## [Instructions for the task]
Taking the line with "This screenshot has width=2118, height=1226." as the first and the line with "Given: Click the Atomist app avatar logo" as the last, set down exactly every line in that range from the entries below, and no more.

Records from a data source:

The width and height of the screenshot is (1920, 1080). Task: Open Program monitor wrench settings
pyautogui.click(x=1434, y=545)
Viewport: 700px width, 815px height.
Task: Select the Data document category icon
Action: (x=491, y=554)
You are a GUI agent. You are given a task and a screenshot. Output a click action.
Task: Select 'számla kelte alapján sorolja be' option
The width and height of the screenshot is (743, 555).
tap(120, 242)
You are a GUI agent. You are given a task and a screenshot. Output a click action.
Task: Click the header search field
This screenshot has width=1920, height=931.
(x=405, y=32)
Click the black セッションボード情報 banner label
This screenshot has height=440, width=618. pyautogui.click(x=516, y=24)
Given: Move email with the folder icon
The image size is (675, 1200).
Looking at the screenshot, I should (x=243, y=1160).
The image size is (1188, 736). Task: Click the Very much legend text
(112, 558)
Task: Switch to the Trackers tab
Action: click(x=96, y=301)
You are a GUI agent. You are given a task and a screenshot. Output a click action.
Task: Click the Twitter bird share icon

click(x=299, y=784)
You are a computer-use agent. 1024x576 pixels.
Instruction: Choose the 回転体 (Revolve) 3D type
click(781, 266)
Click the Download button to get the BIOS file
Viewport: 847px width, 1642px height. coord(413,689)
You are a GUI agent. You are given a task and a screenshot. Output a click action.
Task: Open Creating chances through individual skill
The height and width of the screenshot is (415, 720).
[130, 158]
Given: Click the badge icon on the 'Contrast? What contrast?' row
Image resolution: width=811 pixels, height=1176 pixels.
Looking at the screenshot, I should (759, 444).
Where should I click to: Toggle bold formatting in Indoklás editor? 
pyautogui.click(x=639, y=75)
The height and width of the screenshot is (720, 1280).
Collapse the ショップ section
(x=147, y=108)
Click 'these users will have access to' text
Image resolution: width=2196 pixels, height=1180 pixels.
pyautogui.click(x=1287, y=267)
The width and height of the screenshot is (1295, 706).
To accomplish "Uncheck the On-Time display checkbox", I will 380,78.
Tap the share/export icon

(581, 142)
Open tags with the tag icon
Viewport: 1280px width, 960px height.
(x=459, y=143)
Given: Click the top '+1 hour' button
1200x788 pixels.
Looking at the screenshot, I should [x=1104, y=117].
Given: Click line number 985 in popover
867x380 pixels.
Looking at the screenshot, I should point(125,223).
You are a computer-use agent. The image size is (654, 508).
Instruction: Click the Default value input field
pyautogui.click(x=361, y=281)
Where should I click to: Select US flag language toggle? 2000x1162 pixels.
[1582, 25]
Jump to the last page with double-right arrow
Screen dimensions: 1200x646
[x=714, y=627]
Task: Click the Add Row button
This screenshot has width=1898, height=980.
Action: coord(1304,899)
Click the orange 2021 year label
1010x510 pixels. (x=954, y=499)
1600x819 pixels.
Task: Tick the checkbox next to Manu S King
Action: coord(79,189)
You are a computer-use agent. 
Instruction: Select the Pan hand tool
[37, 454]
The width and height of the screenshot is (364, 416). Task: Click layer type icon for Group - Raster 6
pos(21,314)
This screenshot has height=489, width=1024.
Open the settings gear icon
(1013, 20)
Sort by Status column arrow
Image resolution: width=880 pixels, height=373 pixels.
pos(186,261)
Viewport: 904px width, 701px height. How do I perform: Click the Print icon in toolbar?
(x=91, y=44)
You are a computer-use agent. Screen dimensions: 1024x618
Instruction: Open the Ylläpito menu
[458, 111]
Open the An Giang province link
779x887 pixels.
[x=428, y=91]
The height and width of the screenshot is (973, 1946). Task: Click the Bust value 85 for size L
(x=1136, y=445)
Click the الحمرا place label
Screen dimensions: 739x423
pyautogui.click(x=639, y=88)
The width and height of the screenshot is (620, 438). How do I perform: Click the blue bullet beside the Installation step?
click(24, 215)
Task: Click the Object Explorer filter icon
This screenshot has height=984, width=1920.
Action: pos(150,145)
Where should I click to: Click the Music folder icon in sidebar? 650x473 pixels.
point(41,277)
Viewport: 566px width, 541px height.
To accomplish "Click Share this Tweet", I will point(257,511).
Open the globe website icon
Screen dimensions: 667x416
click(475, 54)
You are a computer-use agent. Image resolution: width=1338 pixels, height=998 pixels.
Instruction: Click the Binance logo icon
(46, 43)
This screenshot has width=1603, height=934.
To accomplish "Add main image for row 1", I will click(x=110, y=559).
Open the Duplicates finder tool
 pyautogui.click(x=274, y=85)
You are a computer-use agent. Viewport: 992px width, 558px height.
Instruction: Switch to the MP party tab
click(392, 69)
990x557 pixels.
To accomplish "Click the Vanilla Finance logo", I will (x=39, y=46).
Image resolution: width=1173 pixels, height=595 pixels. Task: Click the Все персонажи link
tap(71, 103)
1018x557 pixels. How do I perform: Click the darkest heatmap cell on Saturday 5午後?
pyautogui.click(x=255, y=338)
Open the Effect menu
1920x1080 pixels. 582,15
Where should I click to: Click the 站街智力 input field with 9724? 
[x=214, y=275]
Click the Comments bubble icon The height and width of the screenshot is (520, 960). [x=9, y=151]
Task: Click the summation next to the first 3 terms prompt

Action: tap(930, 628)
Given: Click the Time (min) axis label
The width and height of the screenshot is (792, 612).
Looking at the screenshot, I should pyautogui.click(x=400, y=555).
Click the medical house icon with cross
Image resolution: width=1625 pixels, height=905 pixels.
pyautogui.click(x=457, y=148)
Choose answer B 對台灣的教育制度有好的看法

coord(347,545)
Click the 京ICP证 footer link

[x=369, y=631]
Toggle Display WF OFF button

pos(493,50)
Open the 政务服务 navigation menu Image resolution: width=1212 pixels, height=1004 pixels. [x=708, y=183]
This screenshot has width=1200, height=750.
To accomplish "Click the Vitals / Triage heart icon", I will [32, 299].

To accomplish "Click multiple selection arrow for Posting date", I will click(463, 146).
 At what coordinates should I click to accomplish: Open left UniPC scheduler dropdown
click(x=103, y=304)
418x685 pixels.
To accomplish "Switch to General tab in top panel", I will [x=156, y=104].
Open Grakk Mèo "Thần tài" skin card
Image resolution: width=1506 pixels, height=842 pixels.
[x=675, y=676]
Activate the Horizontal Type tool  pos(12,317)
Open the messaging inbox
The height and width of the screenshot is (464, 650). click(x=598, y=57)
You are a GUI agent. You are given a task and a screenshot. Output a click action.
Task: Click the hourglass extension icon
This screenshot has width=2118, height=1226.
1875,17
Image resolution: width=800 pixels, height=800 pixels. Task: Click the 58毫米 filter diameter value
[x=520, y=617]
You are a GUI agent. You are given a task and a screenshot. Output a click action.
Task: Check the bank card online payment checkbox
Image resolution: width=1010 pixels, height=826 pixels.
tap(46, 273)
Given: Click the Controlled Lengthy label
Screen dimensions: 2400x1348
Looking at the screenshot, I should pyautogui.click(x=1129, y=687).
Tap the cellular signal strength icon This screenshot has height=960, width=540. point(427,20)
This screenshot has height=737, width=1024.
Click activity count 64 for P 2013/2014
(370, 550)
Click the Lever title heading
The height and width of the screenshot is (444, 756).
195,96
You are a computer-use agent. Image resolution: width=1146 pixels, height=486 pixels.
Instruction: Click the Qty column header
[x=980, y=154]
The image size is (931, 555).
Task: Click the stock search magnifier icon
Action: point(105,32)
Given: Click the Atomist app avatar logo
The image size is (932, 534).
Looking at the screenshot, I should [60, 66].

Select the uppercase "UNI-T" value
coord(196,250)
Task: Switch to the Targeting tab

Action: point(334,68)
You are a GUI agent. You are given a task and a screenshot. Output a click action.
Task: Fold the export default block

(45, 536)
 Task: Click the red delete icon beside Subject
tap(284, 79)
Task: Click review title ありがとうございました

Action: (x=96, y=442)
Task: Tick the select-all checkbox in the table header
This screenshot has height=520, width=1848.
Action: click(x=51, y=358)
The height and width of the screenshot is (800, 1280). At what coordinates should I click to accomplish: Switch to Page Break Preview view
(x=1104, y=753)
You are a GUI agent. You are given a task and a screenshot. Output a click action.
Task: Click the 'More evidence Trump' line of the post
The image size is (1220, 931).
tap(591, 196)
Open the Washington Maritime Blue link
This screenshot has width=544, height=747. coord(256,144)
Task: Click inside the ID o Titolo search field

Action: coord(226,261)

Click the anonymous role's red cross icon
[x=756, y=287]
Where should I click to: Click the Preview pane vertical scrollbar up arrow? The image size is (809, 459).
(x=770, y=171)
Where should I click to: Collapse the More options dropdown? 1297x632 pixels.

## [Response to the task]
This screenshot has width=2118, height=1226.
1875,17
Image resolution: width=800 pixels, height=800 pixels. Task: Click the 58毫米 filter diameter value
[x=520, y=617]
You are a GUI agent. You are given a task and a screenshot. Output a click action.
Task: Check the bank card online payment checkbox
Image resolution: width=1010 pixels, height=826 pixels.
tap(46, 273)
Given: Click the Controlled Lengthy label
Screen dimensions: 2400x1348
Looking at the screenshot, I should pyautogui.click(x=1129, y=687).
Tap the cellular signal strength icon This screenshot has height=960, width=540. point(427,20)
This screenshot has height=737, width=1024.
Click activity count 64 for P 2013/2014
(370, 550)
Click the Lever title heading
The height and width of the screenshot is (444, 756).
195,96
You are a computer-use agent. Image resolution: width=1146 pixels, height=486 pixels.
Instruction: Click the Qty column header
[x=980, y=154]
The image size is (931, 555).
Task: Click the stock search magnifier icon
Action: point(105,32)
Given: Click the Atomist app avatar logo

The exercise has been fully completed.